The data, together with a companion set of interactive charts (covering a subset of the data we collect), will be published every four months on the website of the New York Fed’s Center for Microeconomic Data going forward. As with other components of the SCE, we report statistics not only for the overall sample, but also for various demographic categories, namely age, education, household income, numeracy, and Census region. The underlying micro (individual-level) data for the full survey will be made available with a lag.
The remainder of this blog post discusses three series from this new dataset. Interested readers can view additional charts on the release webpage.
Spending Growth Expectations
In our survey, we ask individuals to assign probabilities to possible outcomes of changes in their future household spending. More specifically, we ask for the percent chance that, over the next twelve months, the respondent’s change in household spending will fall into each of ten intervals or “bins”: -2 percent to 0 percent, 0 percent to 2 percent, etc. By eliciting respondents’ density forecasts in this way, we are able to measure not just the central tendency of their expectations but also their degree of uncertainty about future outcomes. As described in our background paper, we use each respondent’s bin probabilities to estimate the respondent’s density forecast, from which we then compute its mean, representing the expected spending growth rate. The chart below depicts the median of these expected spending growth rates since the start of the survey. The series is further broken down by education level.
While spending growth expectations overall have been fairly stable during the period, the chart reflects a divergence after April 2016; individuals with a high school diploma (or less) lowered their spending growth expectations during 2016 and 2017, while those of respondents with more education remained largely stable at a higher level. When differentiating by age, we see a similar pattern, with spending growth expectations lagging somewhat for younger individuals (forty years old or less).
We collect similar information on the likelihood of making large purchases across a range of categories, such as electronics, furniture, vacations, home appliances, vehicles, home repairs, and homes or apartments. Our preliminary analysis also indicates that these expectations predict actual future spending, both at the aggregate and individual level, underscoring the value of collecting such data.

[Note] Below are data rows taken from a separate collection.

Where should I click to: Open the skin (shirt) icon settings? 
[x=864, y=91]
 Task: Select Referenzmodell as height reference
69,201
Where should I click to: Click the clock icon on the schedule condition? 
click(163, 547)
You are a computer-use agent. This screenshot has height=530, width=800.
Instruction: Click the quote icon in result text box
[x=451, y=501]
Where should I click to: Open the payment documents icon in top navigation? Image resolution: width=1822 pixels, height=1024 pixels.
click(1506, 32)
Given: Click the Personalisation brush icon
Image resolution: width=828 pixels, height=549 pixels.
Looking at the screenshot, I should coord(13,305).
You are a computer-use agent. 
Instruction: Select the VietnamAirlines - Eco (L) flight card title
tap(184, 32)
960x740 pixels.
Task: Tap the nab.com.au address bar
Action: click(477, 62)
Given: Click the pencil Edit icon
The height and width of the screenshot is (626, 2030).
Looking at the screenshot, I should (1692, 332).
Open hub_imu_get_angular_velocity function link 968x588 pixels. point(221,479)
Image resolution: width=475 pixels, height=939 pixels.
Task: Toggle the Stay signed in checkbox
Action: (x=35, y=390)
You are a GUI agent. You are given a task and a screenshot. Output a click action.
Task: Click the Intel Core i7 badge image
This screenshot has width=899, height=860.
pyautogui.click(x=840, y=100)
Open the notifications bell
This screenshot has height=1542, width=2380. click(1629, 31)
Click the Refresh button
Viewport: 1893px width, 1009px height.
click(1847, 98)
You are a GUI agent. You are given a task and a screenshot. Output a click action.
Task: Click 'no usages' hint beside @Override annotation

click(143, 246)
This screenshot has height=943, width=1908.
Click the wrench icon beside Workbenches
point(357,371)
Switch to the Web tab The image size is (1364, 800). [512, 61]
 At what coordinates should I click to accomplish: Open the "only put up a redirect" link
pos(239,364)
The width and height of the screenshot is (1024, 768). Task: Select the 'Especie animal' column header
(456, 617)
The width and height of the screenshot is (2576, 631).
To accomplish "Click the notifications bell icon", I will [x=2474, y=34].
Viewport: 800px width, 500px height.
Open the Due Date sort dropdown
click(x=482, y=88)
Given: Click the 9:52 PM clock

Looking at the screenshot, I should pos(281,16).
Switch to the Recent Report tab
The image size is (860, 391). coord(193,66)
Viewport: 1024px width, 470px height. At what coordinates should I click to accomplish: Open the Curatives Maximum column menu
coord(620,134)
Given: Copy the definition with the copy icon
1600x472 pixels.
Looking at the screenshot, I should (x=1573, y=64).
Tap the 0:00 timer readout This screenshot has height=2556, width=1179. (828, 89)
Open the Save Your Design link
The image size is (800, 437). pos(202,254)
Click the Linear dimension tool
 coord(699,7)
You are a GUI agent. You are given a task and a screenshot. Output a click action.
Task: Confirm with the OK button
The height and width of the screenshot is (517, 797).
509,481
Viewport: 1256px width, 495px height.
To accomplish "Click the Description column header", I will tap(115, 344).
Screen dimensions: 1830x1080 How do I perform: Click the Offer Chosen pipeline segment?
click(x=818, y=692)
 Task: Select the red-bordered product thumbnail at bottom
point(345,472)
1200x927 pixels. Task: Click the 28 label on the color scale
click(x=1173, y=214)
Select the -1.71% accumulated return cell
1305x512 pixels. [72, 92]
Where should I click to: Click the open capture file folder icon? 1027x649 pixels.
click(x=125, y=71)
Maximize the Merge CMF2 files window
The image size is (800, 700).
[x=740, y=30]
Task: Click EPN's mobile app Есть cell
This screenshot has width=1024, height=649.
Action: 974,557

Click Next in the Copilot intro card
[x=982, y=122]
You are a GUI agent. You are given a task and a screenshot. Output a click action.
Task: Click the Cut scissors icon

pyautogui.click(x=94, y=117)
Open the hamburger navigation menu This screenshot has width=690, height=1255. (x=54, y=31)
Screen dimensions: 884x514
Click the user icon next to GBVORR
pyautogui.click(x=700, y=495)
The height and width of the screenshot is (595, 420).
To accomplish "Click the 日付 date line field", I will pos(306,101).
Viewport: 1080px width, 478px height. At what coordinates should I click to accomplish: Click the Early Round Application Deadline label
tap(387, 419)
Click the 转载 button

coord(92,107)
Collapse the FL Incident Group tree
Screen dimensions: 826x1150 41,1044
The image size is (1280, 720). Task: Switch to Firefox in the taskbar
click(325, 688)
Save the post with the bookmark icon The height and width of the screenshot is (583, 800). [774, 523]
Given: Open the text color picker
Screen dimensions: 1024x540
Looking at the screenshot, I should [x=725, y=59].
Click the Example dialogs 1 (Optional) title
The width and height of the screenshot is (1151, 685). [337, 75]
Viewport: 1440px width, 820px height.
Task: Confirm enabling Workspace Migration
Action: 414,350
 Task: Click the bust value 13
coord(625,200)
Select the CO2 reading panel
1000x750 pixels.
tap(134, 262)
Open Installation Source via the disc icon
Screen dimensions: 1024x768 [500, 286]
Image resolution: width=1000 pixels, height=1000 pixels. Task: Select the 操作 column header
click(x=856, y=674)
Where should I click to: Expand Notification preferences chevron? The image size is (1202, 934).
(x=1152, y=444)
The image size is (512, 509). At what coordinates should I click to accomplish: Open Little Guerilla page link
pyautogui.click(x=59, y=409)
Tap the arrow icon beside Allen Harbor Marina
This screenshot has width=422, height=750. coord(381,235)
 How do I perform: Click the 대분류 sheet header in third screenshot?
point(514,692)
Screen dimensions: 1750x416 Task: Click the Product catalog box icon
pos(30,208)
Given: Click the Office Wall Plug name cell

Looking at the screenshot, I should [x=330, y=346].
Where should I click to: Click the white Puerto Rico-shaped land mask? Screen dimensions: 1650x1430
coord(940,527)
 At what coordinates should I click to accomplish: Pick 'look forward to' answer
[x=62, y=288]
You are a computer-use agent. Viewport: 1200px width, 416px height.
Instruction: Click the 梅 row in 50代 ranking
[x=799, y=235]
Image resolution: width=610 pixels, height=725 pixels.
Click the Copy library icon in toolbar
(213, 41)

Another feature of our survey is that it provides a measure of income variability by asking respondents by how much their pre-tax household income changes, on average, from month to month: less than 5 percent, between 5 percent and 15 percent, or more than 15 percent. The chart below displays the percentage of respondents reporting variation of less than 5 percent, broken down by age. Somewhat surprisingly, we see little heterogeneity across age groups, with about 80 percent of respondents in each age group reporting very stable monthly income. We similarly find little heterogeneity and time variation in the shares reporting monthly income variability of 5-15 percent (15 percent of respondents) and more than 15 percent (5 percent of respondents). The homogeneity of income variability across age groups is also seen when differentiating respondents by education and income levels.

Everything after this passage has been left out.